> **The problem**
Print out the entries from the line containing "The image size is (857, 590)." through the last line, exactly, and print nothing else. Pictures are not copied.

==== Provided information ====

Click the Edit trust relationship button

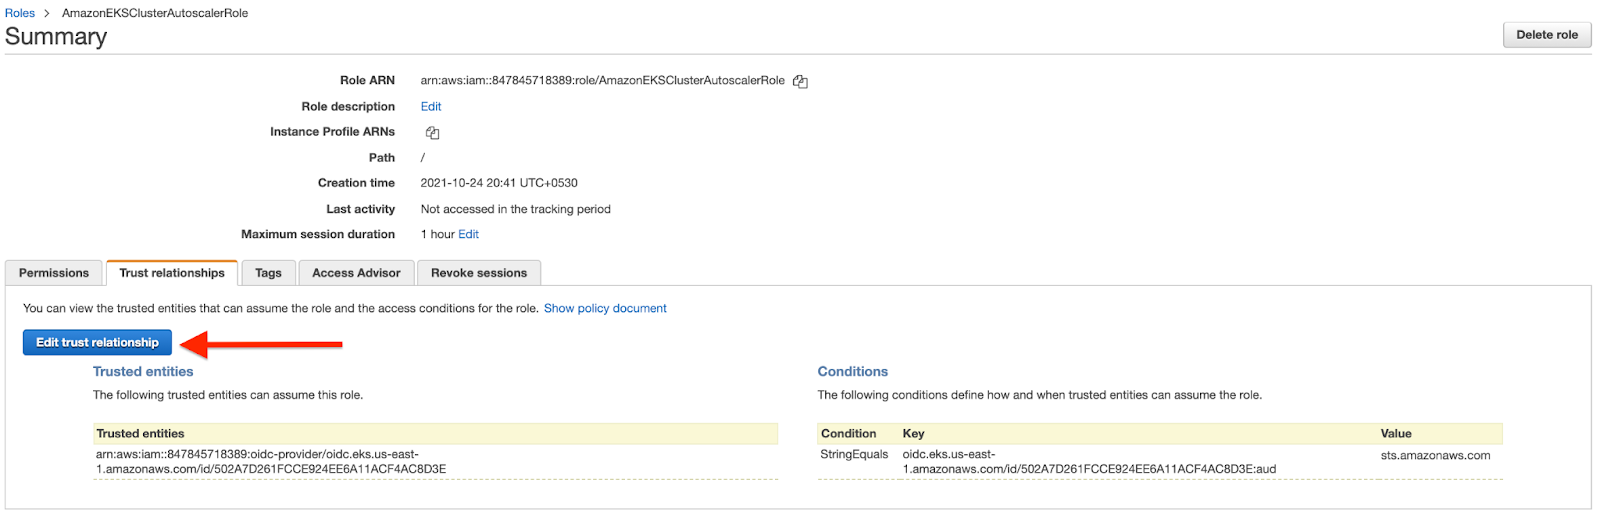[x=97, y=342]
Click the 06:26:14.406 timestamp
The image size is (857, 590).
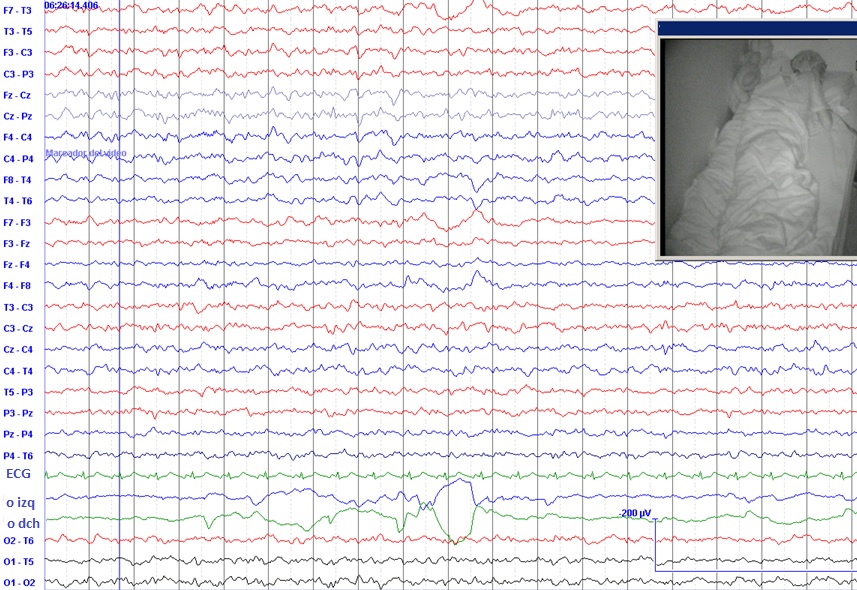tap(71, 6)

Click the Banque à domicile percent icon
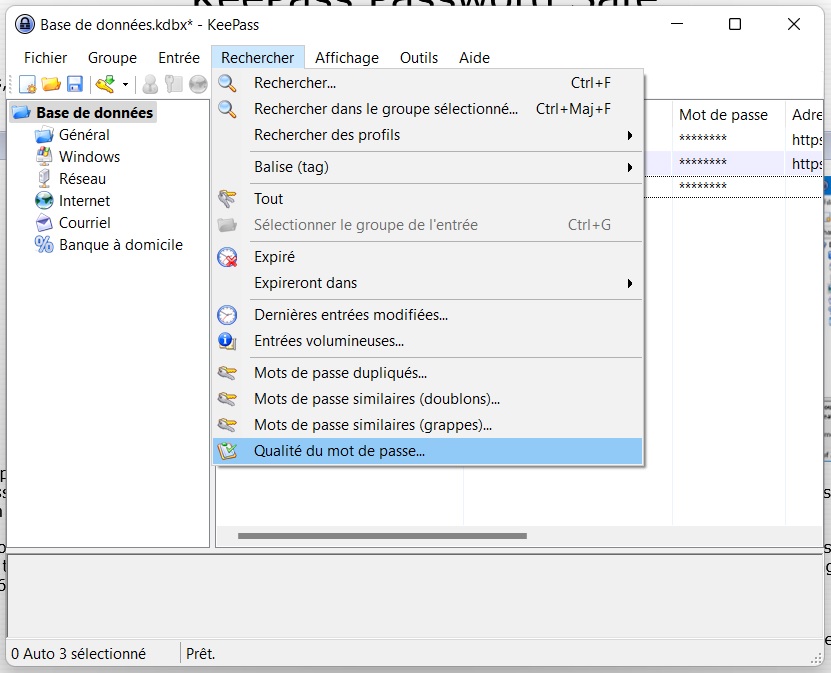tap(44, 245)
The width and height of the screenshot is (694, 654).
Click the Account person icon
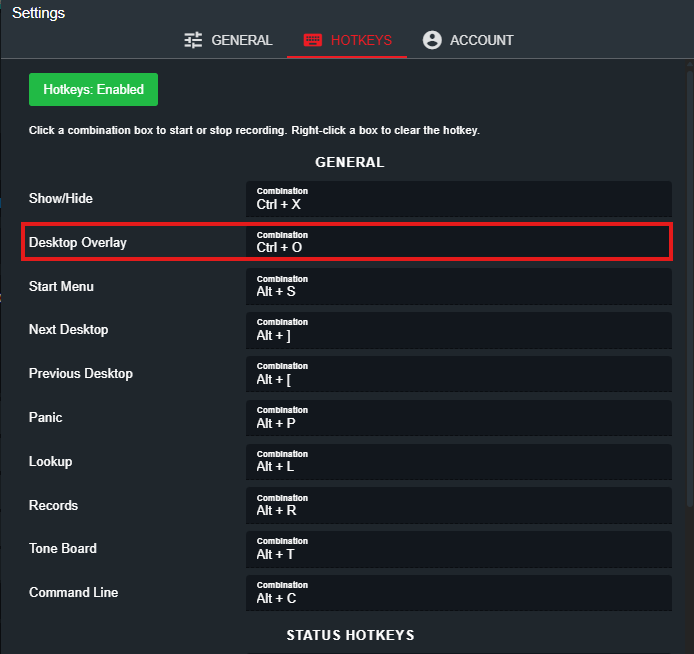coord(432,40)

====

> **The completed task**
The image size is (857, 590).
tap(71, 6)

Click the Banque à domicile percent icon
tap(44, 245)
The width and height of the screenshot is (694, 654).
Click the Account person icon
coord(432,40)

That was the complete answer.